Leia, abaixo, a transcrição de parte dos áudios que foram utilizados na revisão criminal:
Depoimento:
Osvaldo: "Foi, foi isso amigo, eu matei"
Interlocutor masculino: "Quem que tava junto com você?"
Osvaldo: [grita] "Aí, pera aí, amigo!"
Interlocutor masculino: "[...] choque."
Interlocutor masculino: "Quem que tava junto com você?"
Osvaldo: “Então, eu tava sozinho"
Interlocutor masculino: "Não"
Osvaldo: "Tava"
Interlocutor masculino: "Daí, você levou aonde?"
Osvaldo: "Levei no mato e matei"
Depoimento:
Beatriz: "Eu não olhei no relógio, e depois era noite"
Interlocutor masculino: "Olhe, menina, eu acho nós vamos ter que continuar na nossa sessão, você não tá querendo falar, né?
Beatriz: "Não! Eu to falando, to falando"
Interlocutor masculino: "Você não tá querendo cooperar"
Beatriz: "Era noite"
Depoimento:
Interlocutor masculino: "Tá, quem tava junto?"
Osvaldo: "Tava eu, o de Paula, ela e a mãe dela"
Interlocutor masculino: "E daí, o que vocês fizeram na fábrica?"
Osvaldo: "Levamos a criança pra lá, deixamo..." [fala interrompida por barulho caraterístico de tapa]
Interlocutor masculino: "Heim?"
Depoimento:
Interlocutor masculino: "Mas você sabe quanto que foi..."
Interlocutor masculino: "Foi sete"
Beatriz: "Sete milhões.
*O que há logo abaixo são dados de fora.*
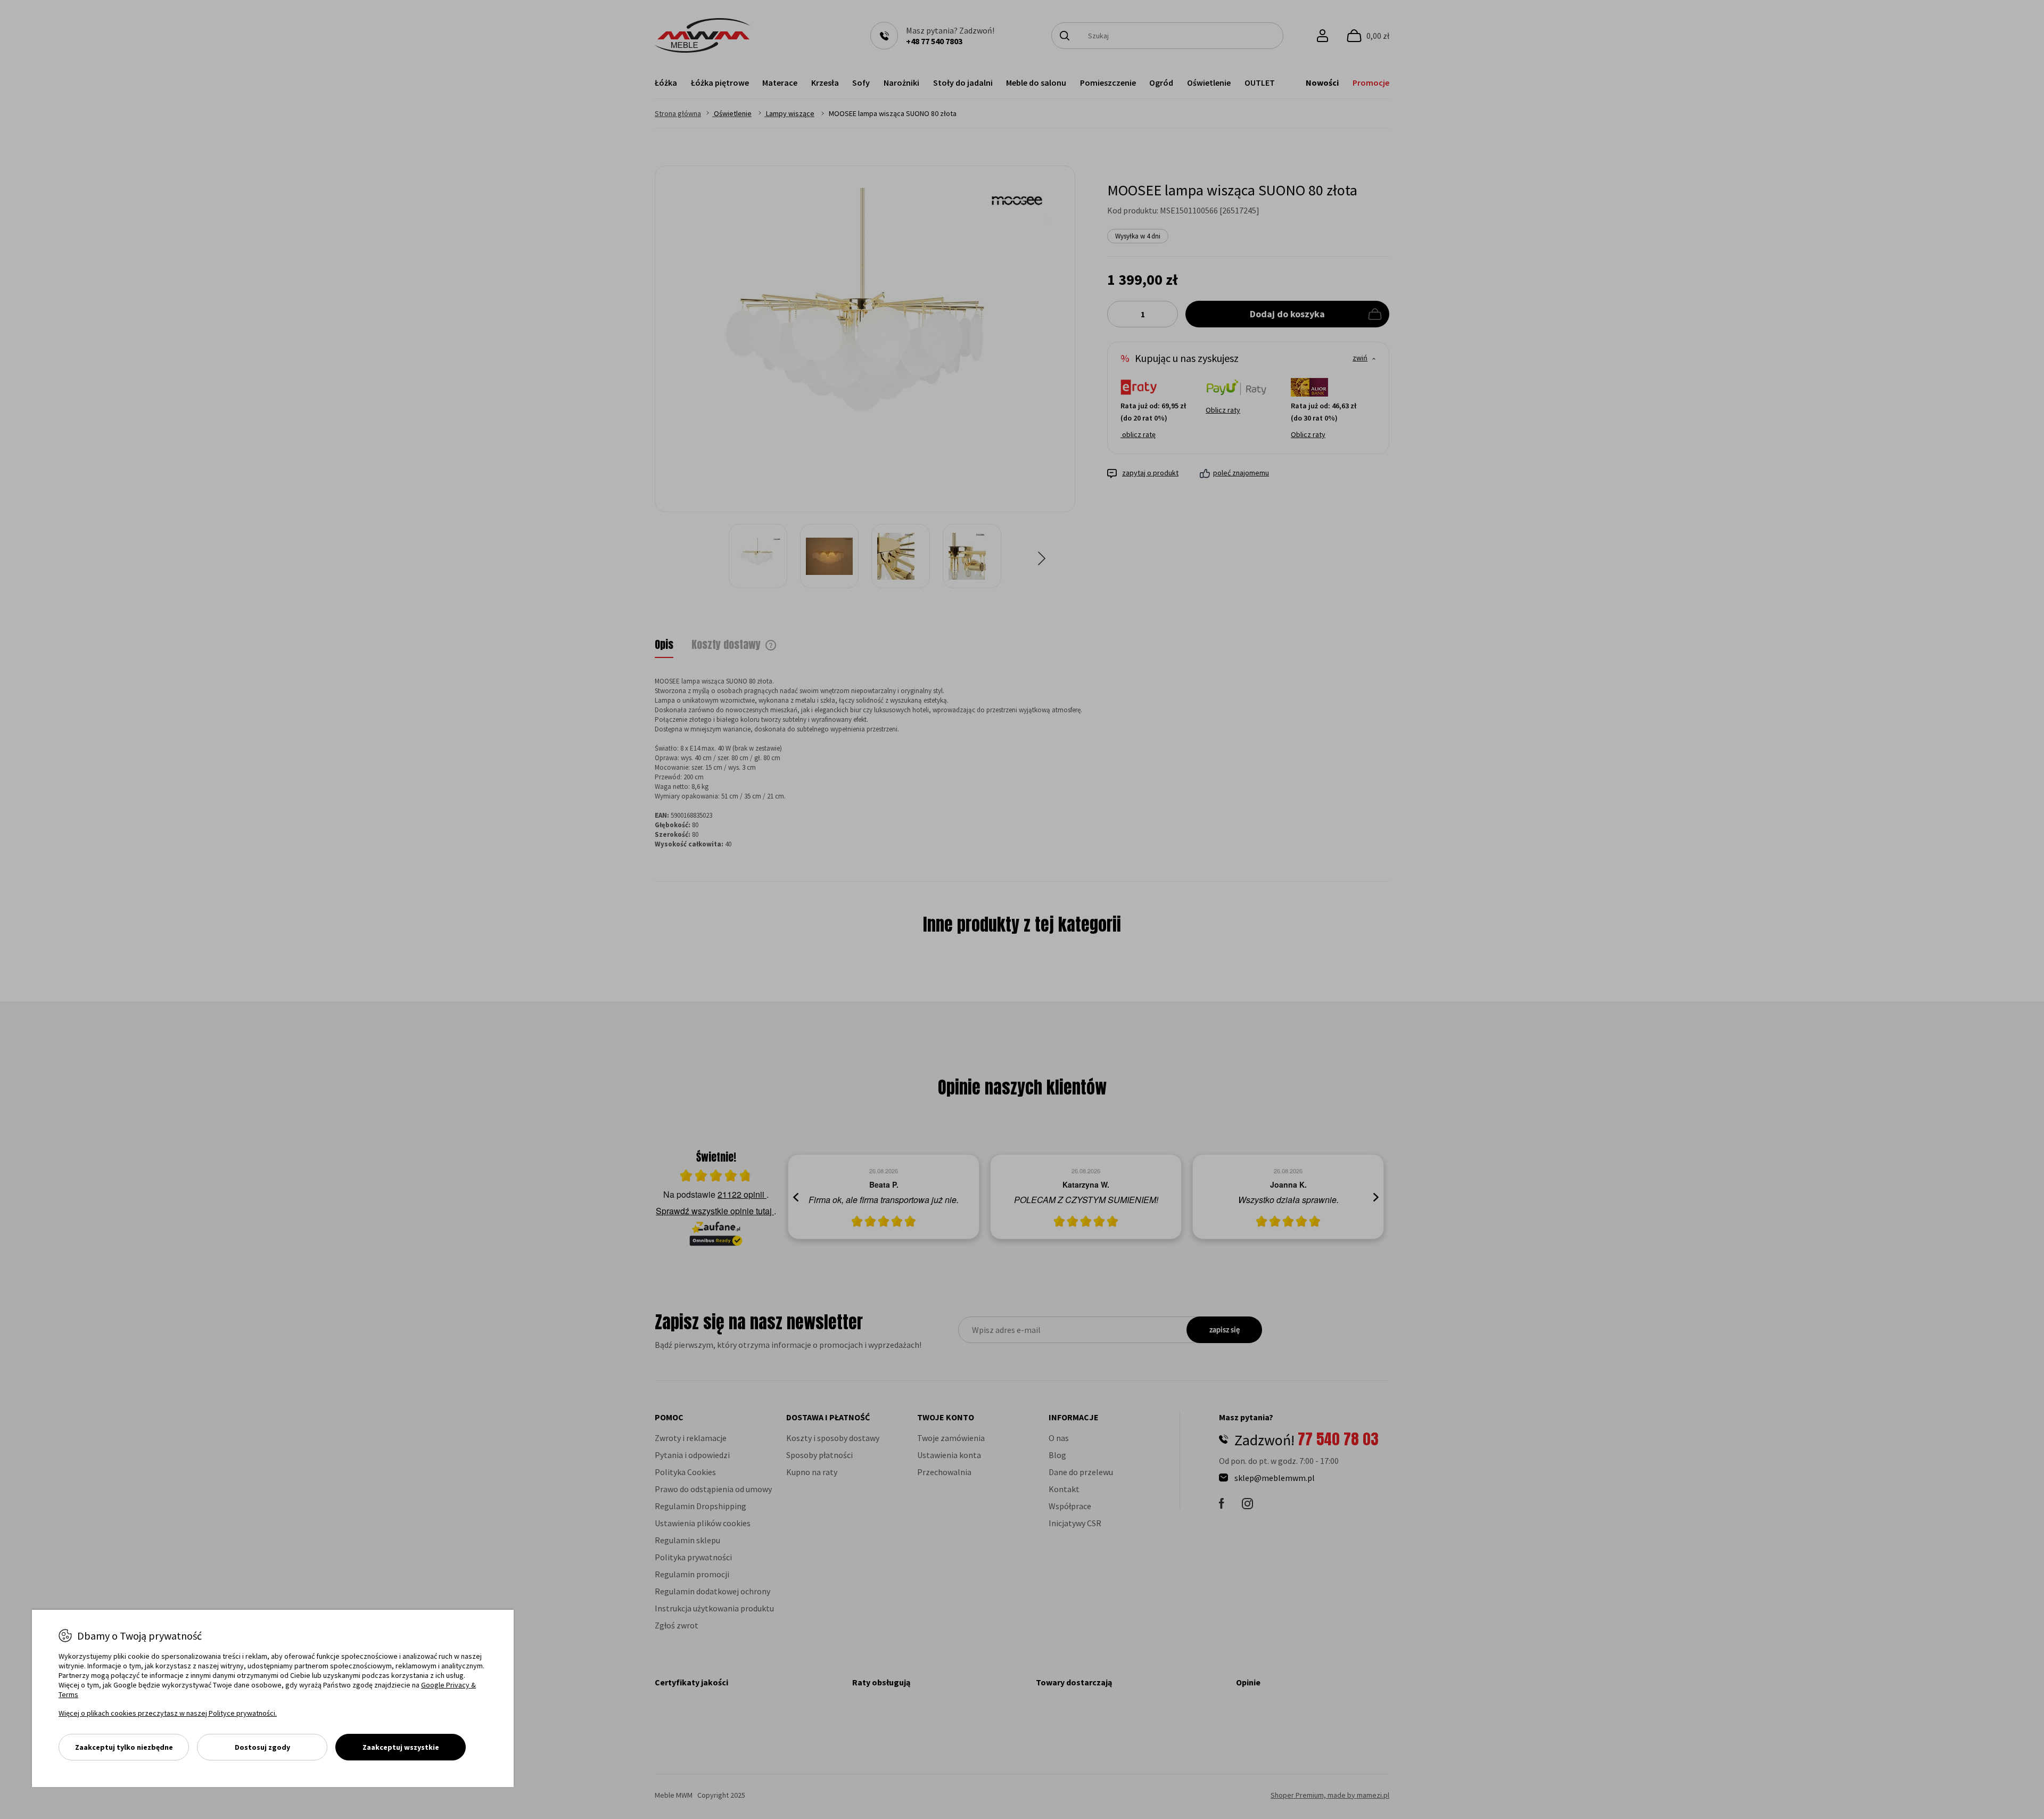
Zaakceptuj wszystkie (400, 1747)
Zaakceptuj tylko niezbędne (124, 1747)
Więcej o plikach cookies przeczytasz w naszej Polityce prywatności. (168, 1713)
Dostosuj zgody (262, 1747)
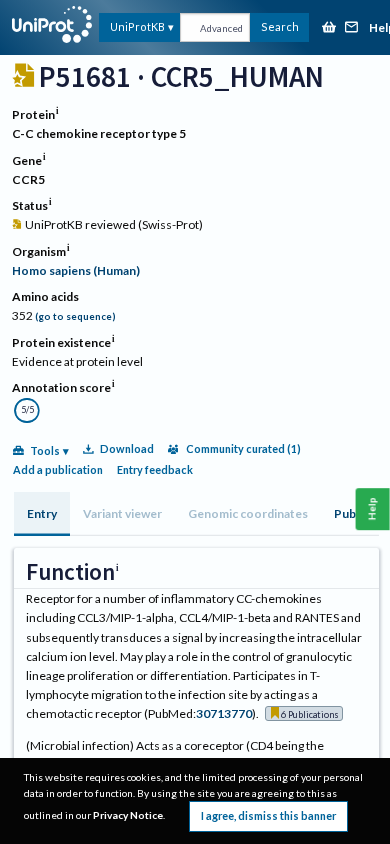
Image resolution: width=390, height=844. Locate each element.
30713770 (224, 713)
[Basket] (329, 28)
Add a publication (58, 469)
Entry (42, 513)
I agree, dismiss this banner (268, 815)
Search (280, 26)
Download (127, 448)
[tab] (42, 514)
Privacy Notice (128, 815)
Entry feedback (155, 469)
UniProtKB (137, 26)
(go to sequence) (75, 316)
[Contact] (352, 28)
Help (372, 508)
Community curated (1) (243, 448)
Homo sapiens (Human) (76, 270)
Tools (45, 450)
Pronto."
Interlocutor masculino: "Confesse direitinho pra nós não botarmos a mão em você mais"
O que dizem os envolvidos
Por meio de nota, o advogado Antonio Figueiredo Basto, que defende os agora inocentados, afirmou que "hoje, a justiça foi feita". Além disso, destacou o trabalho do jornalista Ivan Mizanzuk, que identificou as fitas com indícios de tortura.
Afirmou, também, que os agora inocentes vão pedir indenização na Justiça.
Em nota, o Governo do Paraná afirmou que não faz parte do processo julgado, por isso, "neste momento, cabe ao Ministério Público decidir se irá recorrer da decisão nos tribunais superiores".
Até a publicação desta reportagem, o MP-PR não tinha informado que ações tomaria frente a decisão dos desembargadores pela anulação. Não cabe recurso da decisão.
No curso do Caso Evandro, o MP sustentou que não havia existido tortura nas investigações da polícia. Na sessão de quinta (9), entretanto, o órgão foi favorável à revisão criminal.
Quem eram os acusados
Sete pessoas foram acusadas de envolvimento no assassinato de Evandro:
Airton Bardelli dos Santos
Francisco Sérgio Cristofolini
Vicente de Paula
Osvaldo Marcineiro
Davi dos Santos Soares
Celina Abagge
Beatriz Abagge
O caso teve cinco julgamentos. No último, em 2011, Beatriz Abagge foi condenada a 21 anos de prisão. Celina, mãe dela, não foi julgada por tinha mais de 60 anos e o crime prescreveu.
As penas de Osvaldo Marcineiro e Davi dos Santos se extinguiram porque eles haviam permanecido presos por força de decisões anteriores. Vicente de Paula, outro réu, morreu de câncer no presídio.
Francisco Sérgio Cristofolini e Airton Bardelli foram absolvidos em 2005.
Desaparecimento de Evandro
O menino Evandro desapareceu em 6 de abril de 1992. À época, o Paraná vivia o desaparecimento de diversas crianças na região.
Segundo a investigação, ele estava com a mãe, Maria Caetano, funcionária de uma escola municipal de Guaratuba, e disse a ela que iria voltar para casa após perceber que havia esquecido o mini-game. Depois disso ele nunca mais foi visto.
Após um corpo ser encontrado em um matagal, no dia 11 de abril de 1992, o pai de Evandro, Ademir Caetano, afirmou à época no Instituto Médico-Legal (IML) de Paranaguá ter reconhecido o filho, por meio de uma pequena marca de nascença nas costas.